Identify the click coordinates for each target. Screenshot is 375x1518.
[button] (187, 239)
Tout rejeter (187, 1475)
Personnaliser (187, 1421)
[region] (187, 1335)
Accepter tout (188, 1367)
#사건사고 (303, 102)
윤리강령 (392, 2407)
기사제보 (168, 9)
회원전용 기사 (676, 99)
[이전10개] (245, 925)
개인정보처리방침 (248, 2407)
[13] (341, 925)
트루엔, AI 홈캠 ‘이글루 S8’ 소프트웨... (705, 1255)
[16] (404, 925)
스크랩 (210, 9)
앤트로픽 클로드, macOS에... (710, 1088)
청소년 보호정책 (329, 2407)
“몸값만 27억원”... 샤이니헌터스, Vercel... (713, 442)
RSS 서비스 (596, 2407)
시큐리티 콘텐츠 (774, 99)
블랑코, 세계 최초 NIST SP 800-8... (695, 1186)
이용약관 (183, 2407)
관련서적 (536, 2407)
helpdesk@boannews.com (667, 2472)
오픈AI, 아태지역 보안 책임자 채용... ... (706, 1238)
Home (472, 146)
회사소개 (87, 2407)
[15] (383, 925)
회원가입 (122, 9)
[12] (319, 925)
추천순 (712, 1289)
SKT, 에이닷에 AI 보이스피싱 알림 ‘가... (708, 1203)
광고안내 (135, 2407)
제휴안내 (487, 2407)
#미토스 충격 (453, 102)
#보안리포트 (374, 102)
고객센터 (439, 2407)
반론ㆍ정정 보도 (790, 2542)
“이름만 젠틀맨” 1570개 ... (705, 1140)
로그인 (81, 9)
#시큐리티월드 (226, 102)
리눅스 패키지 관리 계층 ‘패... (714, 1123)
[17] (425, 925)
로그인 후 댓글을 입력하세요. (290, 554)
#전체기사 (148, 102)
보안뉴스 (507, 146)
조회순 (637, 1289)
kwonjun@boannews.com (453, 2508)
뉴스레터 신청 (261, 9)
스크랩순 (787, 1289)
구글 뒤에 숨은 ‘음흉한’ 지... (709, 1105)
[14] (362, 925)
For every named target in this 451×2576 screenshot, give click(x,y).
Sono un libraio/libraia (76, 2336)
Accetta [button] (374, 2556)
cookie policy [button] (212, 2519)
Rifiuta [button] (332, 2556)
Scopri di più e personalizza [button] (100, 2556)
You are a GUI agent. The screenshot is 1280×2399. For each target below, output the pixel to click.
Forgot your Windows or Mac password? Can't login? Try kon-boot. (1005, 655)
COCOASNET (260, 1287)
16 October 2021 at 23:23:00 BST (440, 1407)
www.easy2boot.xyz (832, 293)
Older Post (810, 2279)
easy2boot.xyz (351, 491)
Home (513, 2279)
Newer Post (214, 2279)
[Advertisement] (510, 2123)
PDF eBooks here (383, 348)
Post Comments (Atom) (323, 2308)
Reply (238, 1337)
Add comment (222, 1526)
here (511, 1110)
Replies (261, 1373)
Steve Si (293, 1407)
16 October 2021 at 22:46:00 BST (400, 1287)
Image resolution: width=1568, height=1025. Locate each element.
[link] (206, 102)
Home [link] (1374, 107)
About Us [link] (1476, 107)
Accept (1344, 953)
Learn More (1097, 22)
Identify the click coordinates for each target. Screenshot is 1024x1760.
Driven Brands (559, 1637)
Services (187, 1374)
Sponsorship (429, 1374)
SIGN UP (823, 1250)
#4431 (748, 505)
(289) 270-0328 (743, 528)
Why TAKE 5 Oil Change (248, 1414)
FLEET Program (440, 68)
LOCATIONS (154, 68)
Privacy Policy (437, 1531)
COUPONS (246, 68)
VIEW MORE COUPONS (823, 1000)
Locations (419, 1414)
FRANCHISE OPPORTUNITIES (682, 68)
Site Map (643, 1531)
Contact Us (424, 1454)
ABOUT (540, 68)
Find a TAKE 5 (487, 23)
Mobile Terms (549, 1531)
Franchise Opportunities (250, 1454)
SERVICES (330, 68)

■ ■ ■ ■

[What is being asked]
Rewrite all the rows above, putting "Main Page" wherever "Home" appears and leaving everything else as it is.

[Solution]
Identify the click coordinates for each target. Screenshot is 375x1518.
[button] (187, 239)
Tout rejeter (187, 1475)
Personnaliser (187, 1421)
[region] (187, 1335)
Accepter tout (188, 1367)
#사건사고 (303, 102)
윤리강령 (392, 2407)
기사제보 (168, 9)
회원전용 기사 (676, 99)
[이전10개] (245, 925)
개인정보처리방침 (248, 2407)
[13] (341, 925)
트루엔, AI 홈캠 ‘이글루 S8’ 소프트웨... (705, 1255)
[16] (404, 925)
스크랩 (210, 9)
앤트로픽 클로드, macOS에... (710, 1088)
청소년 보호정책 (329, 2407)
“몸값만 27억원”... 샤이니헌터스, Vercel... (713, 442)
RSS 서비스 (596, 2407)
시큐리티 콘텐츠 (774, 99)
블랑코, 세계 최초 NIST SP 800-8... (695, 1186)
이용약관 (183, 2407)
관련서적 (536, 2407)
helpdesk@boannews.com (667, 2472)
오픈AI, 아태지역 보안 책임자 채용... ... (706, 1238)
Main Page (472, 146)
회사소개 (87, 2407)
[15] (383, 925)
회원가입 (122, 9)
[12] (319, 925)
추천순 (712, 1289)
SKT, 에이닷에 AI 보이스피싱 알림 ‘가... (708, 1203)
광고안내 (135, 2407)
제휴안내 (487, 2407)
#미토스 충격 (453, 102)
#보안리포트 (374, 102)
고객센터 (439, 2407)
반론ㆍ정정 보도 (790, 2542)
“이름만 젠틀맨” 1570개 ... (705, 1140)
로그인 (81, 9)
#시큐리티월드 (226, 102)
리눅스 패키지 관리 계층 ‘패... (714, 1123)
[17] (425, 925)
로그인 후 댓글을 입력하세요. (290, 554)
#전체기사 (148, 102)
보안뉴스 (507, 146)
조회순 (637, 1289)
kwonjun@boannews.com (453, 2508)
뉴스레터 신청 (261, 9)
스크랩순 (787, 1289)
구글 뒤에 숨은 ‘음흉한’ 지... (709, 1105)
[14] (362, 925)
For every named target in this 451×2576 screenshot, give click(x,y).
Sono un libraio/libraia (76, 2336)
Accetta [button] (374, 2556)
cookie policy [button] (212, 2519)
Rifiuta [button] (332, 2556)
Scopri di più e personalizza [button] (100, 2556)
You are a GUI agent. The screenshot is 1280×2399. For each target below, output the pixel to click.
Forgot your Windows or Mac password? Can't login? Try kon-boot. (1005, 655)
COCOASNET (260, 1287)
16 October 2021 at 23:23:00 BST (440, 1407)
www.easy2boot.xyz (832, 293)
Older Post (810, 2279)
easy2boot.xyz (351, 491)
Main Page (513, 2279)
Newer Post (214, 2279)
[Advertisement] (510, 2123)
PDF eBooks here (383, 348)
Post Comments (Atom) (323, 2308)
Reply (238, 1337)
Add comment (222, 1526)
here (511, 1110)
Replies (261, 1373)
Steve Si (293, 1407)
16 October 2021 at 22:46:00 BST (400, 1287)
Image resolution: width=1568, height=1025. Locate each element.
[link] (206, 102)
Main Page [link] (1374, 107)
About Us [link] (1476, 107)
Accept (1344, 953)
Learn More (1097, 22)
Identify the click coordinates for each target. Screenshot is 1024x1760.
Driven Brands (559, 1637)
Services (187, 1374)
Sponsorship (429, 1374)
SIGN UP (823, 1250)
#4431 (748, 505)
(289) 270-0328 (743, 528)
Why TAKE 5 Oil Change (248, 1414)
FLEET Program (440, 68)
LOCATIONS (154, 68)
Privacy Policy (437, 1531)
COUPONS (246, 68)
VIEW MORE COUPONS (823, 1000)
Locations (419, 1414)
FRANCHISE OPPORTUNITIES (682, 68)
Site Map (643, 1531)
Contact Us (424, 1454)
ABOUT (540, 68)
Find a TAKE 5 (487, 23)
Mobile Terms (549, 1531)
Franchise Opportunities (250, 1454)
SERVICES (330, 68)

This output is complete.